THE PROBLEM: Write out each of the items below word for word, leaving every line unchanged.

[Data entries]
------------------------------------------------
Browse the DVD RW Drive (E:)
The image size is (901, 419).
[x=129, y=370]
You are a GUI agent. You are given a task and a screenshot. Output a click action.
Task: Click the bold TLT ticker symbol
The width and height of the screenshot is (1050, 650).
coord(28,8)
------------------------------------------------
ANSWER TO THIS TASK:
Browse the DVD RW Drive (E:)
The image size is (901, 419).
[x=129, y=370]
You are a GUI agent. You are given a task and a screenshot. Output a click action.
Task: Click the bold TLT ticker symbol
The width and height of the screenshot is (1050, 650).
coord(28,8)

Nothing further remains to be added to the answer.